Try it -> Write the data out again, exactly as given.

★ ★ ★ ★ ★ ★ ★

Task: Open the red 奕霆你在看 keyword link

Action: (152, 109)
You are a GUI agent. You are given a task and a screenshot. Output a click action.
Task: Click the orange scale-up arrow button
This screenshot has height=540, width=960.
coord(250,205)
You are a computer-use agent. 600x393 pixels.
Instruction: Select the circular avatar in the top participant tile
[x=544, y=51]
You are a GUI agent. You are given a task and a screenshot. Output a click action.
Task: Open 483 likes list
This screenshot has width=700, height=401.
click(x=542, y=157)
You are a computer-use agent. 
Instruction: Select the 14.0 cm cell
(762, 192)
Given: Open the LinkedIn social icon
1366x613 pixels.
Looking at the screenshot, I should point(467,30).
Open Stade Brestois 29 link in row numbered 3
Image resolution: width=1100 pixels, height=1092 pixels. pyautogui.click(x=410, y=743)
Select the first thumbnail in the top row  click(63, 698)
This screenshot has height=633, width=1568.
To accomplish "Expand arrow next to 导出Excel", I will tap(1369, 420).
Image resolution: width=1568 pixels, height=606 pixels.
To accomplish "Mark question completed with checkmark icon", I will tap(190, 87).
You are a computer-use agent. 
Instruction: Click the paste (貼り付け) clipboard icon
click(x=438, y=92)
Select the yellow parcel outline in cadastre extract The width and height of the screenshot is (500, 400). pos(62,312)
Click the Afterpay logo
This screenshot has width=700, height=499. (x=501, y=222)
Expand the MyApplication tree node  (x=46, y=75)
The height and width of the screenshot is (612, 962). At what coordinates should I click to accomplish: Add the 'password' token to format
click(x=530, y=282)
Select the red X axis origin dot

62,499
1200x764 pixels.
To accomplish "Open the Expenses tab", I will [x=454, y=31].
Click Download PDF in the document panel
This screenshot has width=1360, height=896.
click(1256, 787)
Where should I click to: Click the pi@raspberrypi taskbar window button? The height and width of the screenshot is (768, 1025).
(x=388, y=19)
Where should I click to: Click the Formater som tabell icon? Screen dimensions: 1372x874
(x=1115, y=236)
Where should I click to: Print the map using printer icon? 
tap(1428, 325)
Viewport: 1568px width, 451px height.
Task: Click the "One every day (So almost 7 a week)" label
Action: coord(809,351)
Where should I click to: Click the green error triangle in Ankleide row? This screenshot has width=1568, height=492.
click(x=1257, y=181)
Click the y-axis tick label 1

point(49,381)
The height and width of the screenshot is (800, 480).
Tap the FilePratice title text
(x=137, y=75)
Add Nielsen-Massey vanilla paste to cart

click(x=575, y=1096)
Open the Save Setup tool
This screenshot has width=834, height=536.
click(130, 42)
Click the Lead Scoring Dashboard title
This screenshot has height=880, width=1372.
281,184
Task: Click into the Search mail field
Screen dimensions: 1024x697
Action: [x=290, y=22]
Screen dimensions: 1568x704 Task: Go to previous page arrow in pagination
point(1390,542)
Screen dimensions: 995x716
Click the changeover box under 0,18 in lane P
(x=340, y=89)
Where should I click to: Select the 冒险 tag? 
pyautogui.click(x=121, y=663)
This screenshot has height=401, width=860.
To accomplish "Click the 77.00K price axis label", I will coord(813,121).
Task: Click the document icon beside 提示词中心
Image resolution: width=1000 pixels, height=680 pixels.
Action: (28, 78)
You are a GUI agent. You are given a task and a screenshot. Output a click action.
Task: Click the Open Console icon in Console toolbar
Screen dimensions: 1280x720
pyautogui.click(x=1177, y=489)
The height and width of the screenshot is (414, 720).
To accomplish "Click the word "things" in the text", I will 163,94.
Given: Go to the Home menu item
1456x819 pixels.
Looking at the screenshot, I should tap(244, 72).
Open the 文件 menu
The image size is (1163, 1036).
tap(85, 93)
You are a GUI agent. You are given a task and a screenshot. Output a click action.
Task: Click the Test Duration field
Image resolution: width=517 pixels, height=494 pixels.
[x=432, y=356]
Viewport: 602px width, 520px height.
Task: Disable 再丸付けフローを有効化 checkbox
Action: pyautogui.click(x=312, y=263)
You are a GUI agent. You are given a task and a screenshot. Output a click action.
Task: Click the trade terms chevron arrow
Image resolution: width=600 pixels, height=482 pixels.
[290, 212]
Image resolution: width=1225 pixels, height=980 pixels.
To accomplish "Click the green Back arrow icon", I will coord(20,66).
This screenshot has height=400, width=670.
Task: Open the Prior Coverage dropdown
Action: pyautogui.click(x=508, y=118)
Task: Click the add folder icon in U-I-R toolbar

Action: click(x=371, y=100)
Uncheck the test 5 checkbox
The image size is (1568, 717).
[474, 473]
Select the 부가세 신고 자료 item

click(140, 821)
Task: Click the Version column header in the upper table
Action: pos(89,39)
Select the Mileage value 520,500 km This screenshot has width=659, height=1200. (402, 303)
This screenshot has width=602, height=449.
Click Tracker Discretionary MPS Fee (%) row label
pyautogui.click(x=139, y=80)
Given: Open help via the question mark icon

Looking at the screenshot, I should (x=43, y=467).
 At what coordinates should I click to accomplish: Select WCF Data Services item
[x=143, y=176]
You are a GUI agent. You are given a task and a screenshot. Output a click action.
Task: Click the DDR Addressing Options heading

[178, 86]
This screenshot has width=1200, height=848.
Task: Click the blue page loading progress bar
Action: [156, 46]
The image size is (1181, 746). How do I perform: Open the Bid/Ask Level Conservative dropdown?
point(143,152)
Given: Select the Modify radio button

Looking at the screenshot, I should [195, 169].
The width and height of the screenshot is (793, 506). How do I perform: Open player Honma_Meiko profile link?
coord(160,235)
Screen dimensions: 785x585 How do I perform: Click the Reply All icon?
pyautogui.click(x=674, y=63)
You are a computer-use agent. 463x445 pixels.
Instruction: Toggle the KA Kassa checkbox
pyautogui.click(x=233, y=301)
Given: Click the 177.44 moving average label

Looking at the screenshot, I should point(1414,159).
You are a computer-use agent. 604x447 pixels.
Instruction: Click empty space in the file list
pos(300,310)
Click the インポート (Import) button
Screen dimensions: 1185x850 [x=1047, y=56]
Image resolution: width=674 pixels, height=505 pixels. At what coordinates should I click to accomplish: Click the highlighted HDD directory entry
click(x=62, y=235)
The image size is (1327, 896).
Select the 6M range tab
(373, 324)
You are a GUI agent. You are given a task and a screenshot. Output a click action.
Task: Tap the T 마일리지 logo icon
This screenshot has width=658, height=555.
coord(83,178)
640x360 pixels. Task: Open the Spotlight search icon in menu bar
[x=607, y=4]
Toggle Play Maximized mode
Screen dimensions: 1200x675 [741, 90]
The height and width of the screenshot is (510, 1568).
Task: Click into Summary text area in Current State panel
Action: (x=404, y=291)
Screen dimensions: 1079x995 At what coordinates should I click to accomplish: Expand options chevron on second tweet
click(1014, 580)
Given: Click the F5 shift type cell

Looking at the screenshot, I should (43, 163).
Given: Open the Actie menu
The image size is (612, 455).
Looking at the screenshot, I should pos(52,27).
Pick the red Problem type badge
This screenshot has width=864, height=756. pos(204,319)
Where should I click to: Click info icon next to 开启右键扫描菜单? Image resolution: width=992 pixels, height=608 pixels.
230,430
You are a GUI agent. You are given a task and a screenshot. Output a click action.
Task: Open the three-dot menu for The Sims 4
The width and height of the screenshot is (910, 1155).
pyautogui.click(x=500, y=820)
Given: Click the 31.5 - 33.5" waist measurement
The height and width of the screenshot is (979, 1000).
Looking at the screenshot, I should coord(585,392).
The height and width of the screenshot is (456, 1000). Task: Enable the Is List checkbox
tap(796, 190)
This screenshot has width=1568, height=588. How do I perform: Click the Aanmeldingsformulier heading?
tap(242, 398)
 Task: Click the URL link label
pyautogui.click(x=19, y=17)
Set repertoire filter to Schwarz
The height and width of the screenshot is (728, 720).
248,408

★ ★ ★ ★ ★ ★ ★

Problem solution ->
Task: Open the red 奕霆你在看 keyword link

Action: (152, 109)
You are a GUI agent. You are given a task and a screenshot. Output a click action.
Task: Click the orange scale-up arrow button
This screenshot has height=540, width=960.
coord(250,205)
You are a computer-use agent. 600x393 pixels.
Instruction: Select the circular avatar in the top participant tile
[x=544, y=51]
You are a GUI agent. You are given a task and a screenshot. Output a click action.
Task: Open 483 likes list
This screenshot has width=700, height=401.
click(x=542, y=157)
You are a computer-use agent. 
Instruction: Select the 14.0 cm cell
(762, 192)
Given: Open the LinkedIn social icon
1366x613 pixels.
Looking at the screenshot, I should point(467,30).
Open Stade Brestois 29 link in row numbered 3
Image resolution: width=1100 pixels, height=1092 pixels. pyautogui.click(x=410, y=743)
Select the first thumbnail in the top row  click(63, 698)
This screenshot has height=633, width=1568.
To accomplish "Expand arrow next to 导出Excel", I will tap(1369, 420).
Image resolution: width=1568 pixels, height=606 pixels.
To accomplish "Mark question completed with checkmark icon", I will tap(190, 87).
You are a computer-use agent. 
Instruction: Click the paste (貼り付け) clipboard icon
click(x=438, y=92)
Select the yellow parcel outline in cadastre extract The width and height of the screenshot is (500, 400). pos(62,312)
Click the Afterpay logo
This screenshot has width=700, height=499. (x=501, y=222)
Expand the MyApplication tree node  (x=46, y=75)
The height and width of the screenshot is (612, 962). At what coordinates should I click to accomplish: Add the 'password' token to format
click(x=530, y=282)
Select the red X axis origin dot

62,499
1200x764 pixels.
To accomplish "Open the Expenses tab", I will [x=454, y=31].
Click Download PDF in the document panel
This screenshot has width=1360, height=896.
click(1256, 787)
Where should I click to: Click the pi@raspberrypi taskbar window button? The height and width of the screenshot is (768, 1025).
(x=388, y=19)
Where should I click to: Click the Formater som tabell icon? Screen dimensions: 1372x874
(x=1115, y=236)
Where should I click to: Print the map using printer icon? 
tap(1428, 325)
Viewport: 1568px width, 451px height.
Task: Click the "One every day (So almost 7 a week)" label
Action: coord(809,351)
Where should I click to: Click the green error triangle in Ankleide row? This screenshot has width=1568, height=492.
click(x=1257, y=181)
Click the y-axis tick label 1

point(49,381)
The height and width of the screenshot is (800, 480).
Tap the FilePratice title text
(x=137, y=75)
Add Nielsen-Massey vanilla paste to cart

click(x=575, y=1096)
Open the Save Setup tool
This screenshot has width=834, height=536.
click(130, 42)
Click the Lead Scoring Dashboard title
This screenshot has height=880, width=1372.
281,184
Task: Click into the Search mail field
Screen dimensions: 1024x697
Action: [x=290, y=22]
Screen dimensions: 1568x704 Task: Go to previous page arrow in pagination
point(1390,542)
Screen dimensions: 995x716
Click the changeover box under 0,18 in lane P
(x=340, y=89)
Where should I click to: Select the 冒险 tag? 
pyautogui.click(x=121, y=663)
This screenshot has height=401, width=860.
To accomplish "Click the 77.00K price axis label", I will coord(813,121).
Task: Click the document icon beside 提示词中心
Image resolution: width=1000 pixels, height=680 pixels.
Action: (28, 78)
You are a GUI agent. You are given a task and a screenshot. Output a click action.
Task: Click the Open Console icon in Console toolbar
Screen dimensions: 1280x720
pyautogui.click(x=1177, y=489)
The height and width of the screenshot is (414, 720).
To accomplish "Click the word "things" in the text", I will 163,94.
Given: Go to the Home menu item
1456x819 pixels.
Looking at the screenshot, I should tap(244, 72).
Open the 文件 menu
The image size is (1163, 1036).
tap(85, 93)
You are a GUI agent. You are given a task and a screenshot. Output a click action.
Task: Click the Test Duration field
Image resolution: width=517 pixels, height=494 pixels.
[x=432, y=356]
Viewport: 602px width, 520px height.
Task: Disable 再丸付けフローを有効化 checkbox
Action: pyautogui.click(x=312, y=263)
You are a GUI agent. You are given a task and a screenshot. Output a click action.
Task: Click the trade terms chevron arrow
Image resolution: width=600 pixels, height=482 pixels.
[290, 212]
Image resolution: width=1225 pixels, height=980 pixels.
To accomplish "Click the green Back arrow icon", I will coord(20,66).
This screenshot has height=400, width=670.
Task: Open the Prior Coverage dropdown
Action: pyautogui.click(x=508, y=118)
Task: Click the add folder icon in U-I-R toolbar

Action: click(x=371, y=100)
Uncheck the test 5 checkbox
The image size is (1568, 717).
[474, 473]
Select the 부가세 신고 자료 item

click(140, 821)
Task: Click the Version column header in the upper table
Action: pos(89,39)
Select the Mileage value 520,500 km This screenshot has width=659, height=1200. (402, 303)
This screenshot has width=602, height=449.
Click Tracker Discretionary MPS Fee (%) row label
pyautogui.click(x=139, y=80)
Given: Open help via the question mark icon

Looking at the screenshot, I should (x=43, y=467).
 At what coordinates should I click to accomplish: Select WCF Data Services item
[x=143, y=176]
You are a GUI agent. You are given a task and a screenshot. Output a click action.
Task: Click the DDR Addressing Options heading

[178, 86]
This screenshot has width=1200, height=848.
Task: Click the blue page loading progress bar
Action: [156, 46]
The image size is (1181, 746). How do I perform: Open the Bid/Ask Level Conservative dropdown?
point(143,152)
Given: Select the Modify radio button

Looking at the screenshot, I should [195, 169].
The width and height of the screenshot is (793, 506). How do I perform: Open player Honma_Meiko profile link?
coord(160,235)
Screen dimensions: 785x585 How do I perform: Click the Reply All icon?
pyautogui.click(x=674, y=63)
You are a computer-use agent. 463x445 pixels.
Instruction: Toggle the KA Kassa checkbox
pyautogui.click(x=233, y=301)
Given: Click the 177.44 moving average label

Looking at the screenshot, I should point(1414,159).
You are a computer-use agent. 604x447 pixels.
Instruction: Click empty space in the file list
pos(300,310)
Click the インポート (Import) button
Screen dimensions: 1185x850 [x=1047, y=56]
Image resolution: width=674 pixels, height=505 pixels. At what coordinates should I click to accomplish: Click the highlighted HDD directory entry
click(x=62, y=235)
The image size is (1327, 896).
Select the 6M range tab
(373, 324)
You are a GUI agent. You are given a task and a screenshot. Output a click action.
Task: Tap the T 마일리지 logo icon
This screenshot has width=658, height=555.
coord(83,178)
640x360 pixels. Task: Open the Spotlight search icon in menu bar
[x=607, y=4]
Toggle Play Maximized mode
Screen dimensions: 1200x675 [741, 90]
The height and width of the screenshot is (510, 1568).
Task: Click into Summary text area in Current State panel
Action: (x=404, y=291)
Screen dimensions: 1079x995 At what coordinates should I click to accomplish: Expand options chevron on second tweet
click(1014, 580)
Given: Click the F5 shift type cell

Looking at the screenshot, I should (43, 163).
Given: Open the Actie menu
The image size is (612, 455).
Looking at the screenshot, I should pos(52,27).
Pick the red Problem type badge
This screenshot has width=864, height=756. pos(204,319)
Where should I click to: Click info icon next to 开启右键扫描菜单? Image resolution: width=992 pixels, height=608 pixels.
230,430
You are a GUI agent. You are given a task and a screenshot. Output a click action.
Task: Open the three-dot menu for The Sims 4
The width and height of the screenshot is (910, 1155).
pyautogui.click(x=500, y=820)
Given: Click the 31.5 - 33.5" waist measurement
The height and width of the screenshot is (979, 1000).
Looking at the screenshot, I should coord(585,392).
The height and width of the screenshot is (456, 1000). Task: Enable the Is List checkbox
tap(796, 190)
This screenshot has width=1568, height=588. How do I perform: Click the Aanmeldingsformulier heading?
tap(242, 398)
 Task: Click the URL link label
pyautogui.click(x=19, y=17)
Set repertoire filter to Schwarz
The height and width of the screenshot is (728, 720).
248,408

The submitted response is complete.